One morn his sister, entering while he slept,
Spied in his listless hand a handkerchief
Spotted with red. Cold with dismay, she stood,
Scared, motionless. But catching in the glass
The sudden glimpse of a white ghostly face,
She started at herself, and he awoke.
He understood, and said with smile unsure,
"Bright red was evermore my master-hue;
And see, I have it in me: that is why."
She shuddered; and he saw, nor jested more,
But smiled again, and looked Death in the face.
When first he saw the red blood outward leap,
As if it sought again the fountain-heart
Whence it had flowed to fill the golden bowl,
No terror seized--an exaltation swelled
His spirit: now the pondered mystery
Would fling its portals wide, and take him in,
One of the awful dead! Them, fools conceive
As ghosts that fleet and pine, bereft of weight,
And half their valued lives: he otherwise;--
Hoped now, and now expected; and, again,
Said only, "I await the thing to come."
So waits a child the lingering curtain's rise,
While yet the panting lamps restrained burn
At half-height, and the theatre is full.
But as the days went by, they brought sad hours,
When he would sit, his hands upon his knees,
Drooping, and longing for the wine of life.
For when the ninefold crystal spheres, through which
The outer light sinks in, are cracked and broken,
Yet able to keep in the 'piring life,
Distressing shadows cross the chequered soul:
Poor Psyche trims her irresponsive lamp,
And anxious visits oft her store of oil,
And still the shadows fall: she must go pray!
And God, who speaks to man at door and lattice,
Glorious in stars, and winds, and flowers, and waves,
Not seldom shuts the door and dims the pane,
That, isled in calm, his still small voice may sound
The clearer, by the hearth, in the inner room--
Sound on until the soul, fulfilled of hope,
Look undismayed on that which cannot kill;
And saying in the dark, I will the light,
Glow in the gloom the present will of God:
Then melt the shadows of her shaken house.
He, when his lamp shot up a spiring flame,
Would thus break forth and climb the heaven of prayer:
"Do with us what thou wilt, all-glorious heart!
Thou God of them that are not yet, but grow!
We trust thee for the thing we shall be yet;
We too are ill content with what we are."
And when the flame sank, and the darkness fell,
He lived by faith which is the soul of sight.
Yet in the frequent pauses of the light,
When all was dreary as a drizzling thaw,
When sleep came not although he prayed for sleep,
And wakeful-weary on his bed he lay,
Like frozen lake that has no heaven within;
Then, then the sleeping horror woke and stirred,
And with the tooth of unsure thought began
To gnaw the roots of life:--What if there were
No truth in beauty! What if loveliness
Were but the invention of a happier mood!
"For, if my mind can dim or slay the Fair,
Why should it not enhance or make the Fair?"

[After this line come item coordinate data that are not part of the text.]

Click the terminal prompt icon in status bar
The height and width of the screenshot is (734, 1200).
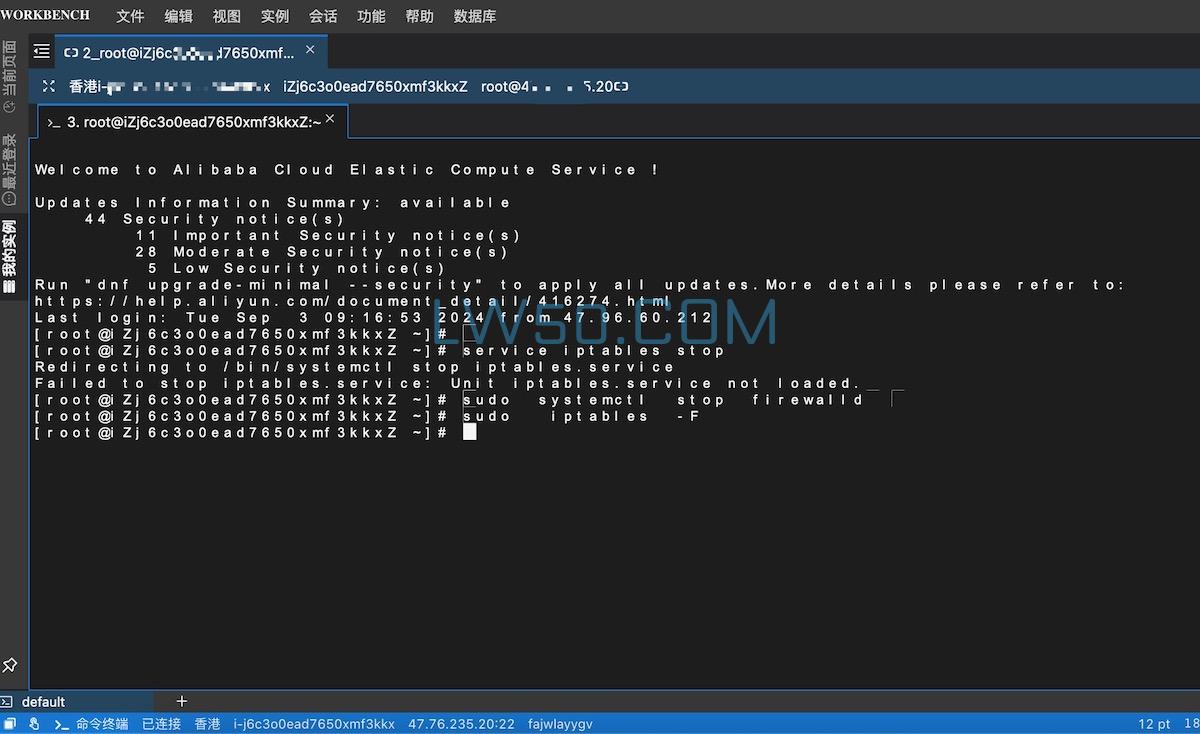point(61,724)
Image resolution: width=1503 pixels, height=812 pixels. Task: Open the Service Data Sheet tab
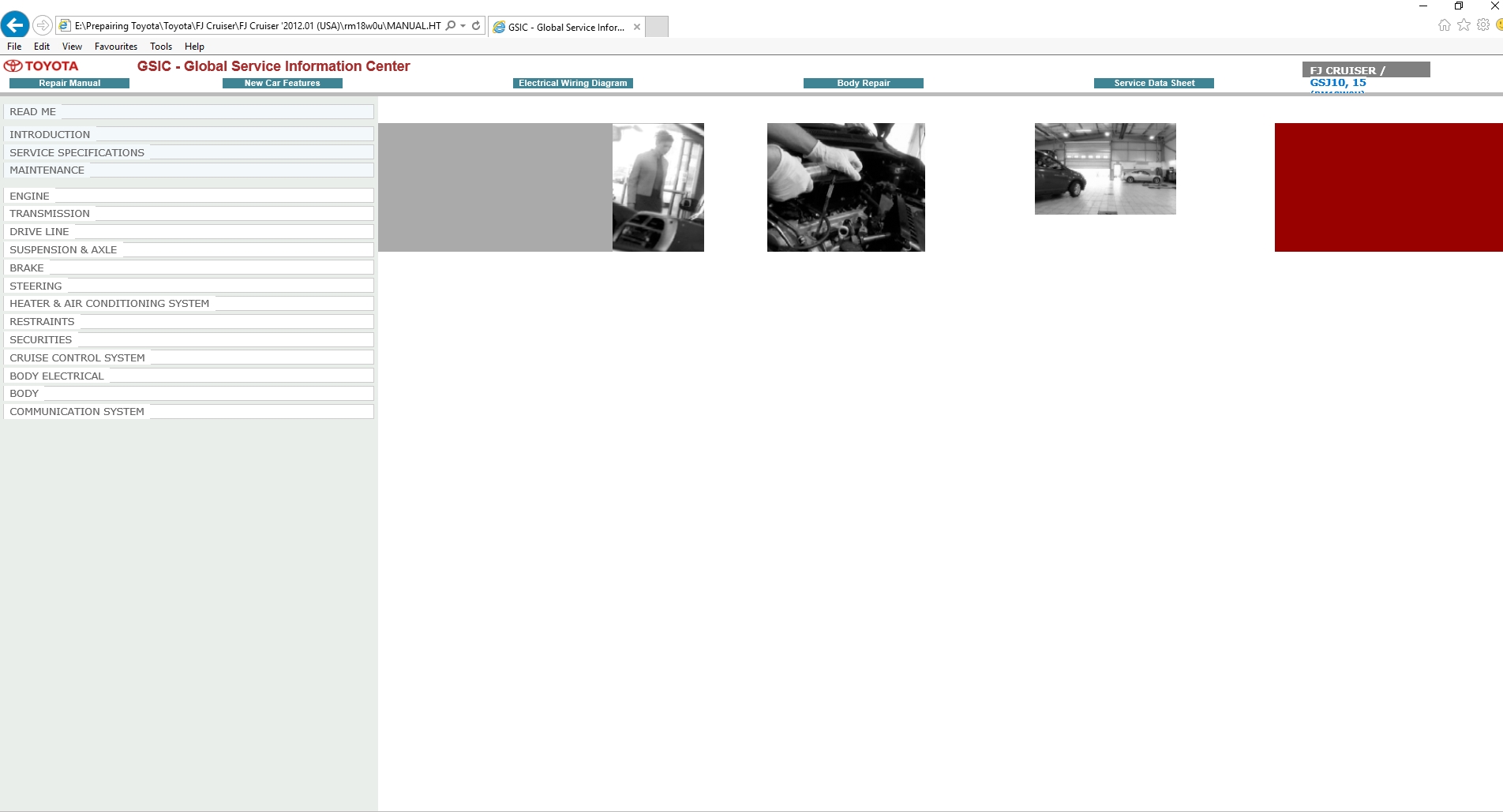tap(1153, 83)
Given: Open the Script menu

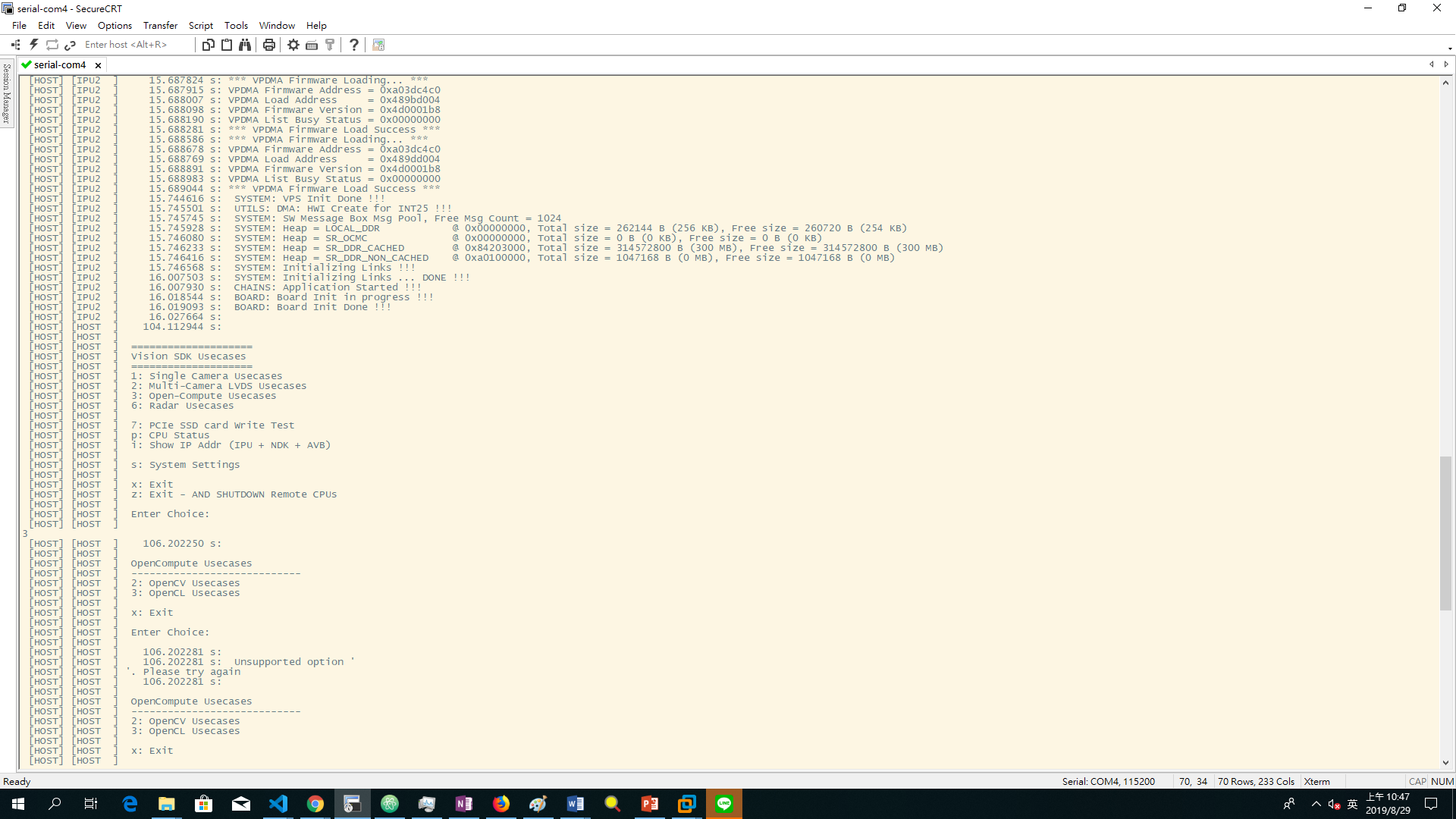Looking at the screenshot, I should 200,25.
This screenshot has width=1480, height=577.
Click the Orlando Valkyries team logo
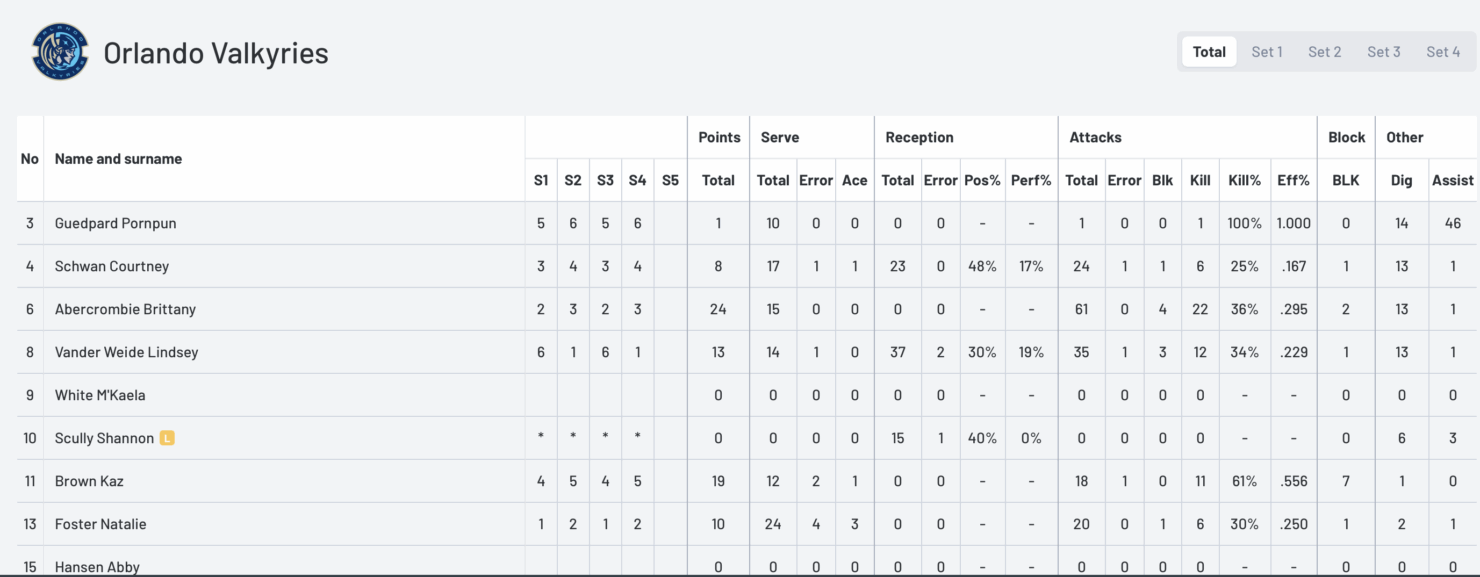(60, 52)
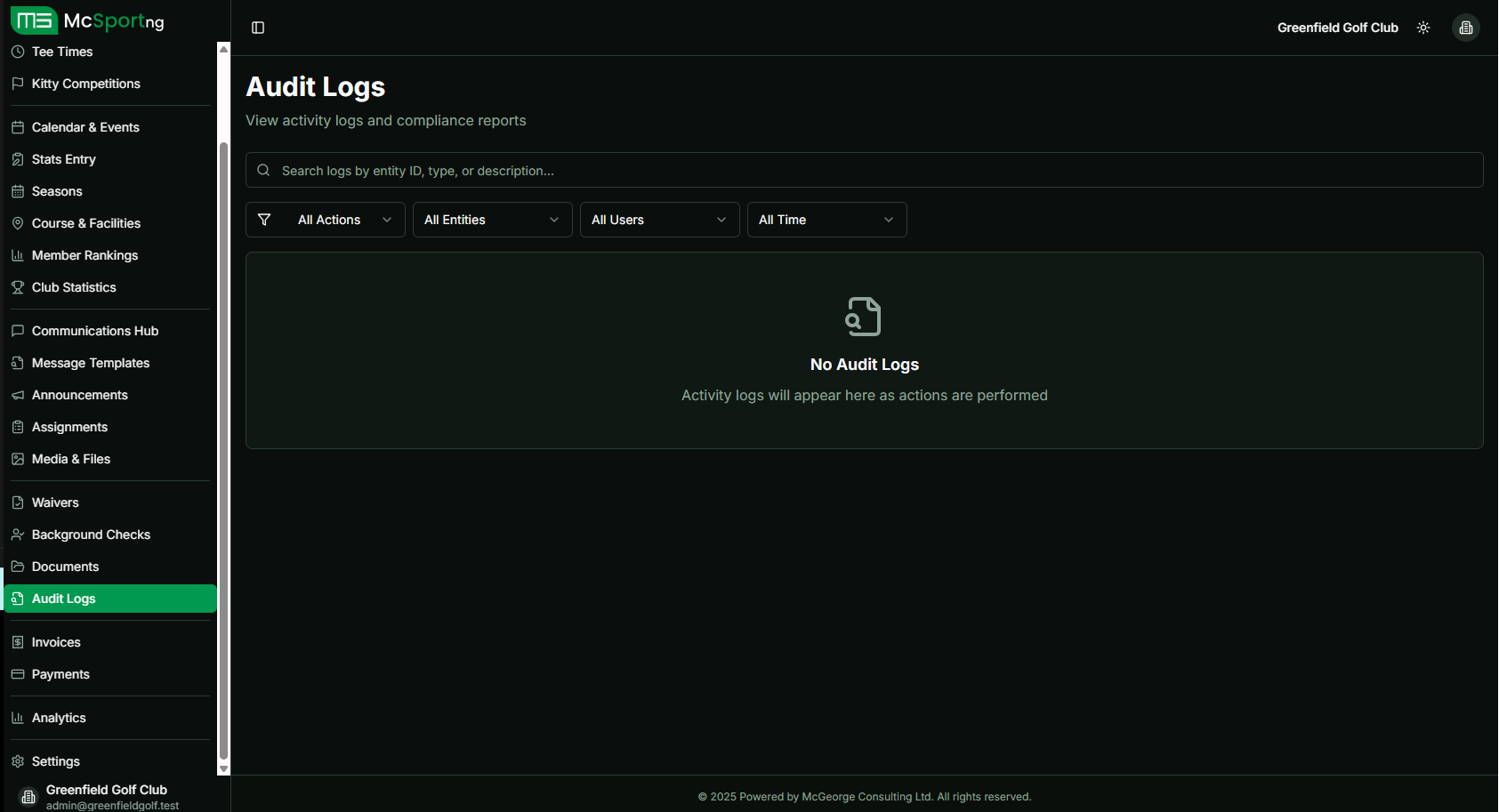This screenshot has height=812, width=1499.
Task: Click the McSporting logo icon
Action: click(34, 20)
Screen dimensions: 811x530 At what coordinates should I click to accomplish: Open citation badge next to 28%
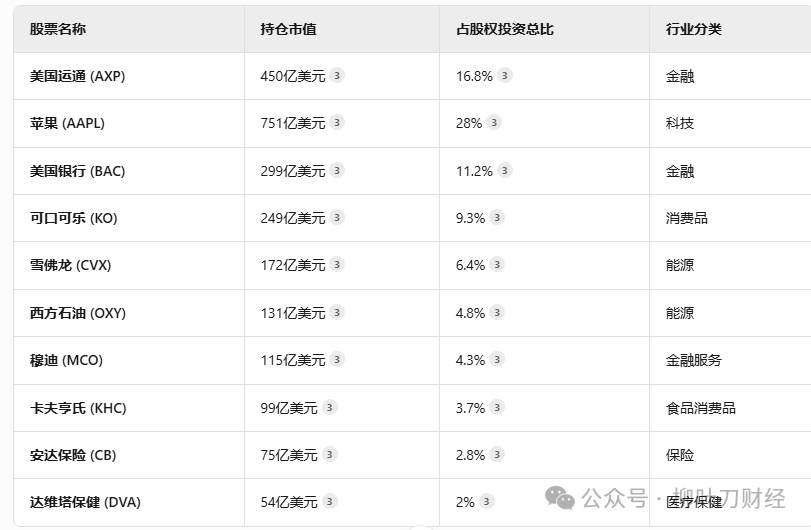(494, 123)
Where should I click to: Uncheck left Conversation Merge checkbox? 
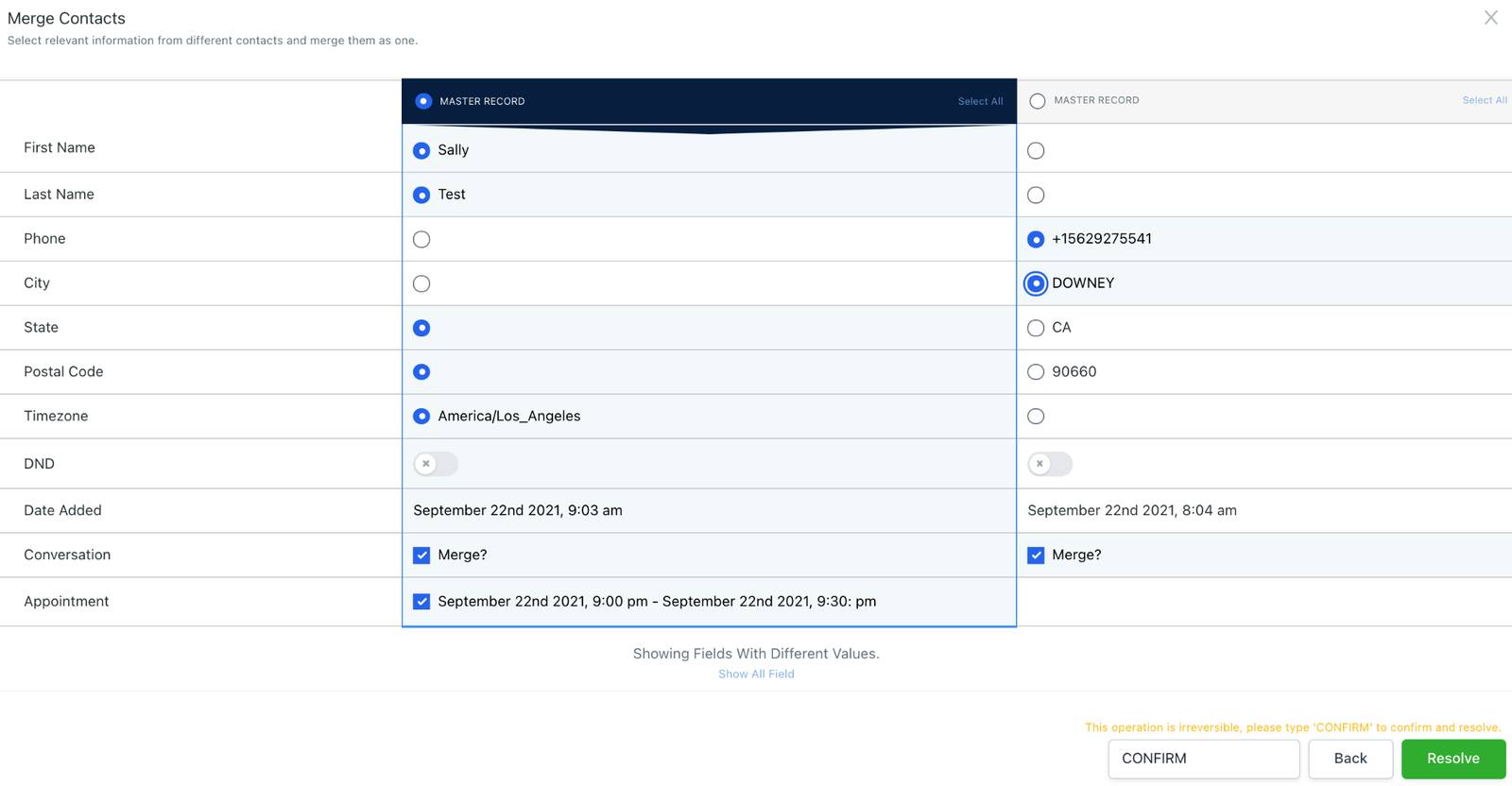pos(421,555)
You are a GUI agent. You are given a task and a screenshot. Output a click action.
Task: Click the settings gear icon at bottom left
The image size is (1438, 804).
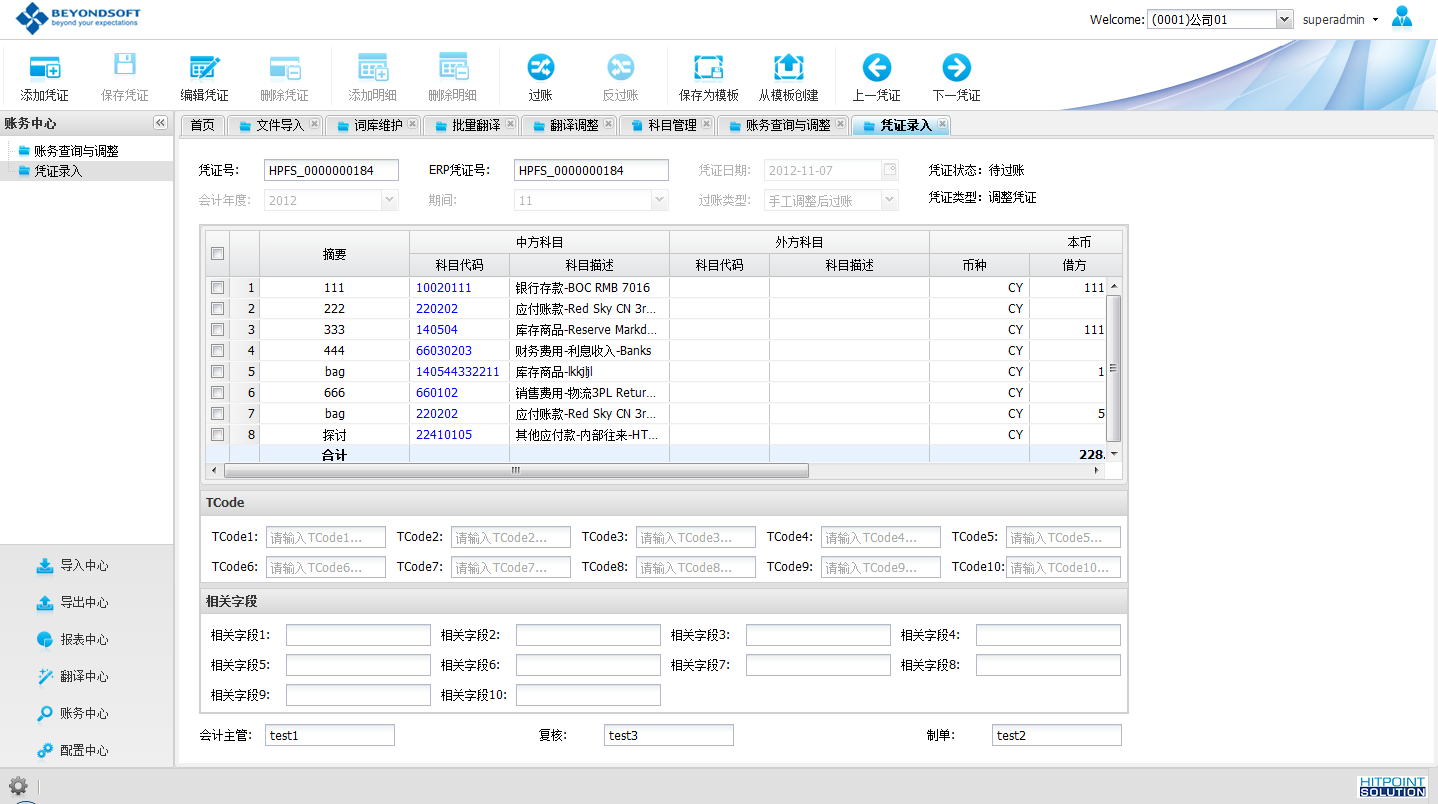18,786
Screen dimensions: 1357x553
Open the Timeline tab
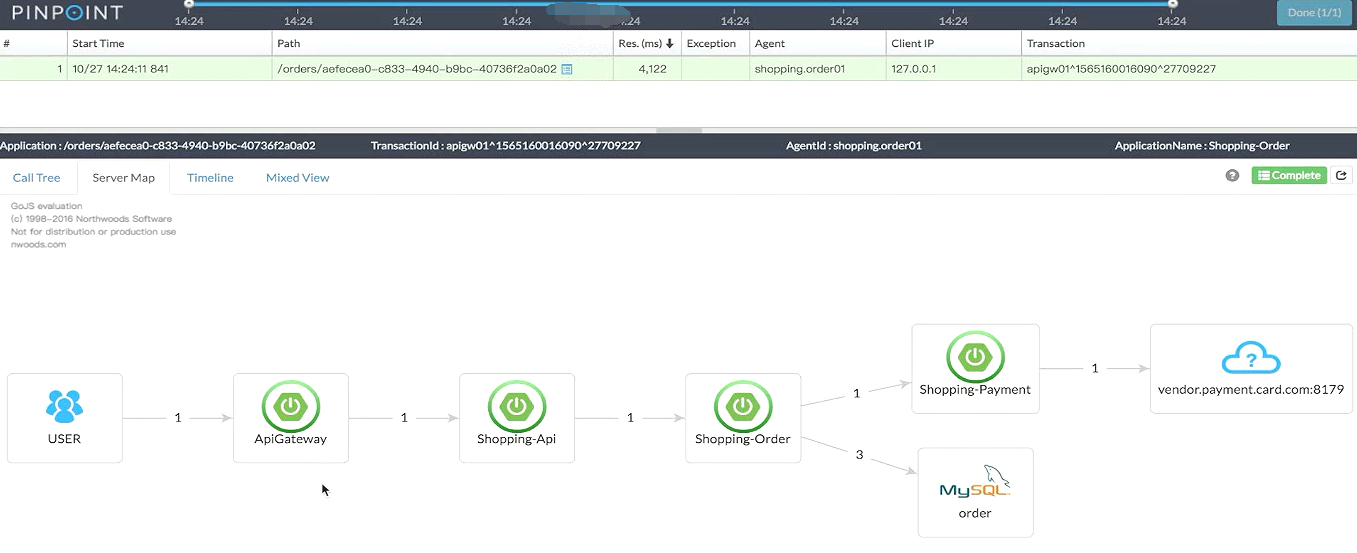point(210,178)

"Nay," Psyche answered; "for a tired man
May drop his eyelids on the visible world,
To whom no dreams, when fancy flieth free,
Will bring the sunny excellence of day.
'Tis easy to destroy; God only makes.
Could my invention sweep the lucid waves
With purple shadows--next create the joy
With which my life beholds them? Wherefore should
One meet the other without thought of mine,
If God did not mean beauty in them and me,
But dropped them, helpless shadows, from his sun?
There were no God, his image not being mine,
And I should seek in vain for any bliss!
Oh, lack and doubt and fear can only come
Because of plenty, confidence, and love!
Those are the shadow-forms about the feet
Of these--because they are not crystal-clear
To the all-searching sun in which they live:
Dread of its loss is Beauty's certain seal!"
Thus reasoned mourning Psyche. Suddenly
The sun would rise, and vanish Psyche's lamp,
Absorbed in light, not swallowed in the dark.
It was a wintry time with sunny days,
With visitings of April airs and scents,
That came with sudden presence, unforetold,
As brushed from off the outer spheres of spring
In the great world where all is old and new.
Strange longings he had never known till now,
Awoke within him, flowers of rooted hope.
For a whole silent hour he would sit and gaze
Upon the distant hills, whose dazzling snow
Starred the dim blue, or down their dark ravines
Crept vaporous; until the fancy rose
That on the other side those rampart walls,
A mighty woman sat, with waiting face,
Calm as that life whose rapt intensity
Borders on death, silent, waiting for him,
To make him grand for ever with a kiss,
And send him silent through the toning worlds.
The father saw him waning. The proud sire
Beheld his pride go drooping in the cold,
Like snowdrop on its grave; and sighed deep thanks
That he was old. But evermore the son
Looked up and smiled as he had heard strange news
Across the waste, of tree-buds and primroses.
Then all at once the other mood would come,
And, like a troubled child, he would seek his father
For father-comfort, which fathers all can give:
Sure there is one great Father in the world,
Since every word of good from fathers' lips
Falleth with such authority, although
They are but men as we! This trembling son,
Who saw the unknown death draw hourly nigher,
Sought solace in his father's tenderness,
And made him strong to die.
One shining day,
Shining with sun and snow, he came and said,
"What think you, father--is death very sore?"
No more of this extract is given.